PROBLEM TO WORK ON
Take the listing that follows and copy it precisely.

EXERCISE INPUTS
Content starts
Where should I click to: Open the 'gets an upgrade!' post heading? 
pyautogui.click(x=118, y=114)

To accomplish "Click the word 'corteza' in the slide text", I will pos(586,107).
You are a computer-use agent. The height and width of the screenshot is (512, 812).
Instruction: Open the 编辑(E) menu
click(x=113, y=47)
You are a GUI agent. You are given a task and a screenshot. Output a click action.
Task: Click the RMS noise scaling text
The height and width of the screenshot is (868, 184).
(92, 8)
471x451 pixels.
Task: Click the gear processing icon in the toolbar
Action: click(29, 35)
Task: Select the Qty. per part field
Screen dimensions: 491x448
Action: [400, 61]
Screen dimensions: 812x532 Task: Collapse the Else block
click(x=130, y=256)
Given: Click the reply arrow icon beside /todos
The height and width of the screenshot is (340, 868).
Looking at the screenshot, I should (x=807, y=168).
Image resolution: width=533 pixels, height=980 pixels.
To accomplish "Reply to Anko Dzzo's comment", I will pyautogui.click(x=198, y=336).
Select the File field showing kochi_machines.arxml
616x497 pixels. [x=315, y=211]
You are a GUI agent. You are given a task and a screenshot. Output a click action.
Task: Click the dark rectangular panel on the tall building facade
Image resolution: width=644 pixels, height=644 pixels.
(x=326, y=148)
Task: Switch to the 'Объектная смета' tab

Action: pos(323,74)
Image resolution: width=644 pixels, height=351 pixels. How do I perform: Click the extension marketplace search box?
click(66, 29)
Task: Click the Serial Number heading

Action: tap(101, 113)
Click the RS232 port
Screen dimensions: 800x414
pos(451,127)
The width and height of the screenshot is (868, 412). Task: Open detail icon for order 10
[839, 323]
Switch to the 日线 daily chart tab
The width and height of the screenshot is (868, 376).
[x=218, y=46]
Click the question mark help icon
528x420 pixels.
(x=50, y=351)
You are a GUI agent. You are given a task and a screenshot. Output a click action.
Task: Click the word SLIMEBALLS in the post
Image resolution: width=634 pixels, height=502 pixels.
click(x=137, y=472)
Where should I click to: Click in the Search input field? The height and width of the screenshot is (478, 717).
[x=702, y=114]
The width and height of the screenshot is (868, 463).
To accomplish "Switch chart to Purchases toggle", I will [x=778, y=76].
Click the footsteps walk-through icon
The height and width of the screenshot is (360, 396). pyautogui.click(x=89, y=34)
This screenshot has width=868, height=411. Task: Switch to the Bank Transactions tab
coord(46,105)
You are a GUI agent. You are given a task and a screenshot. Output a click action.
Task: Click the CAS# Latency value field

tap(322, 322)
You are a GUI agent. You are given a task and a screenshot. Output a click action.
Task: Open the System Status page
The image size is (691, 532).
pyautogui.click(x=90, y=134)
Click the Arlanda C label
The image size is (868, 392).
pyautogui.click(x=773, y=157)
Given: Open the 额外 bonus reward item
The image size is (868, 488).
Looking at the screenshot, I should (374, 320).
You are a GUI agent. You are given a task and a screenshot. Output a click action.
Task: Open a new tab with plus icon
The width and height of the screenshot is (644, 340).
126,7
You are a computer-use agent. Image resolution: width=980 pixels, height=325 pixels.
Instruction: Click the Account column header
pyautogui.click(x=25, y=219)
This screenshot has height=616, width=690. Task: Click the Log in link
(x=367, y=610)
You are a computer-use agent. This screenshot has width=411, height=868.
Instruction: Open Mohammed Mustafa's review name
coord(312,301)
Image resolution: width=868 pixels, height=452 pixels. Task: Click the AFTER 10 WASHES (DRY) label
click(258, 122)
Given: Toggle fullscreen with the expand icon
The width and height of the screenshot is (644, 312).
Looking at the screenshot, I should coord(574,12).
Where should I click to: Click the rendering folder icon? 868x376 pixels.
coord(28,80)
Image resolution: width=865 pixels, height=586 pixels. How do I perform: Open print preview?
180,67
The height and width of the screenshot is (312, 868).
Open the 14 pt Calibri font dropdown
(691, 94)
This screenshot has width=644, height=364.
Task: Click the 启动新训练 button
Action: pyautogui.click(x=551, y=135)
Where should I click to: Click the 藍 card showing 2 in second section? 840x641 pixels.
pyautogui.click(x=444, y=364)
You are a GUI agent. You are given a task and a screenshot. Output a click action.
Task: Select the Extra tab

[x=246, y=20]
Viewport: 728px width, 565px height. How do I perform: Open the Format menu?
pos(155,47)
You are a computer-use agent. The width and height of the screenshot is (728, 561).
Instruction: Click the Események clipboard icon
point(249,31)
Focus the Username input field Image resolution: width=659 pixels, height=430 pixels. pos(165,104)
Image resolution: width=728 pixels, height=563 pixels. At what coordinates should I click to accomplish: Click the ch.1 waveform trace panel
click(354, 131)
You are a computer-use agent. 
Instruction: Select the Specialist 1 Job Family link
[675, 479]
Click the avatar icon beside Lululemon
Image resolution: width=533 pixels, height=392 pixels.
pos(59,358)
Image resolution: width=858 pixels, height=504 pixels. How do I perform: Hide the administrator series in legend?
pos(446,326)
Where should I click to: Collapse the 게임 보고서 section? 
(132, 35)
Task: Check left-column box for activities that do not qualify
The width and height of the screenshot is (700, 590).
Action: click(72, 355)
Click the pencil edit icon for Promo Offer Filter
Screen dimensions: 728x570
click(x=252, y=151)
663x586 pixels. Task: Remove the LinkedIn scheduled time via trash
Content ends
EXERCISE ANSWER
Where should I click to: Open the 'gets an upgrade!' post heading? 
pyautogui.click(x=118, y=114)

To accomplish "Click the word 'corteza' in the slide text", I will pos(586,107).
You are a computer-use agent. The height and width of the screenshot is (512, 812).
Instruction: Open the 编辑(E) menu
click(x=113, y=47)
You are a GUI agent. You are given a task and a screenshot. Output a click action.
Task: Click the RMS noise scaling text
The height and width of the screenshot is (868, 184).
(92, 8)
471x451 pixels.
Task: Click the gear processing icon in the toolbar
Action: click(29, 35)
Task: Select the Qty. per part field
Screen dimensions: 491x448
Action: [400, 61]
Screen dimensions: 812x532 Task: Collapse the Else block
click(x=130, y=256)
Given: Click the reply arrow icon beside /todos
The height and width of the screenshot is (340, 868).
Looking at the screenshot, I should (x=807, y=168).
Image resolution: width=533 pixels, height=980 pixels.
To accomplish "Reply to Anko Dzzo's comment", I will pyautogui.click(x=198, y=336).
Select the File field showing kochi_machines.arxml
616x497 pixels. [x=315, y=211]
You are a GUI agent. You are given a task and a screenshot. Output a click action.
Task: Click the dark rectangular panel on the tall building facade
Image resolution: width=644 pixels, height=644 pixels.
(x=326, y=148)
Task: Switch to the 'Объектная смета' tab

Action: pos(323,74)
Image resolution: width=644 pixels, height=351 pixels. How do I perform: Click the extension marketplace search box?
click(66, 29)
Task: Click the Serial Number heading

Action: tap(101, 113)
Click the RS232 port
Screen dimensions: 800x414
pos(451,127)
The width and height of the screenshot is (868, 412). Task: Open detail icon for order 10
[839, 323]
Switch to the 日线 daily chart tab
The width and height of the screenshot is (868, 376).
[x=218, y=46]
Click the question mark help icon
528x420 pixels.
(x=50, y=351)
You are a GUI agent. You are given a task and a screenshot. Output a click action.
Task: Click the word SLIMEBALLS in the post
Image resolution: width=634 pixels, height=502 pixels.
click(x=137, y=472)
Where should I click to: Click in the Search input field? The height and width of the screenshot is (478, 717).
[x=702, y=114]
The width and height of the screenshot is (868, 463).
To accomplish "Switch chart to Purchases toggle", I will [x=778, y=76].
Click the footsteps walk-through icon
The height and width of the screenshot is (360, 396). pyautogui.click(x=89, y=34)
This screenshot has width=868, height=411. Task: Switch to the Bank Transactions tab
coord(46,105)
You are a GUI agent. You are given a task and a screenshot. Output a click action.
Task: Click the CAS# Latency value field

tap(322, 322)
You are a GUI agent. You are given a task and a screenshot. Output a click action.
Task: Open the System Status page
The image size is (691, 532).
pyautogui.click(x=90, y=134)
Click the Arlanda C label
The image size is (868, 392).
pyautogui.click(x=773, y=157)
Given: Open the 额外 bonus reward item
The image size is (868, 488).
Looking at the screenshot, I should (374, 320).
You are a GUI agent. You are given a task and a screenshot. Output a click action.
Task: Open a new tab with plus icon
The width and height of the screenshot is (644, 340).
126,7
You are a computer-use agent. Image resolution: width=980 pixels, height=325 pixels.
Instruction: Click the Account column header
pyautogui.click(x=25, y=219)
This screenshot has height=616, width=690. Task: Click the Log in link
(x=367, y=610)
You are a computer-use agent. This screenshot has width=411, height=868.
Instruction: Open Mohammed Mustafa's review name
coord(312,301)
Image resolution: width=868 pixels, height=452 pixels. Task: Click the AFTER 10 WASHES (DRY) label
click(258, 122)
Given: Toggle fullscreen with the expand icon
The width and height of the screenshot is (644, 312).
Looking at the screenshot, I should coord(574,12).
Where should I click to: Click the rendering folder icon? 868x376 pixels.
coord(28,80)
Image resolution: width=865 pixels, height=586 pixels. How do I perform: Open print preview?
180,67
The height and width of the screenshot is (312, 868).
Open the 14 pt Calibri font dropdown
(691, 94)
This screenshot has width=644, height=364.
Task: Click the 启动新训练 button
Action: pyautogui.click(x=551, y=135)
Where should I click to: Click the 藍 card showing 2 in second section? 840x641 pixels.
pyautogui.click(x=444, y=364)
You are a GUI agent. You are given a task and a screenshot. Output a click action.
Task: Select the Extra tab

[x=246, y=20]
Viewport: 728px width, 565px height. How do I perform: Open the Format menu?
pos(155,47)
You are a computer-use agent. The width and height of the screenshot is (728, 561).
Instruction: Click the Események clipboard icon
point(249,31)
Focus the Username input field Image resolution: width=659 pixels, height=430 pixels. pos(165,104)
Image resolution: width=728 pixels, height=563 pixels. At what coordinates should I click to accomplish: Click the ch.1 waveform trace panel
click(354, 131)
You are a computer-use agent. 
Instruction: Select the Specialist 1 Job Family link
[675, 479]
Click the avatar icon beside Lululemon
Image resolution: width=533 pixels, height=392 pixels.
pos(59,358)
Image resolution: width=858 pixels, height=504 pixels. How do I perform: Hide the administrator series in legend?
pos(446,326)
Where should I click to: Collapse the 게임 보고서 section? 
(132, 35)
Task: Check left-column box for activities that do not qualify
The width and height of the screenshot is (700, 590).
Action: click(72, 355)
Click the pencil edit icon for Promo Offer Filter
Screen dimensions: 728x570
click(x=252, y=151)
663x586 pixels. Task: Remove the LinkedIn scheduled time via trash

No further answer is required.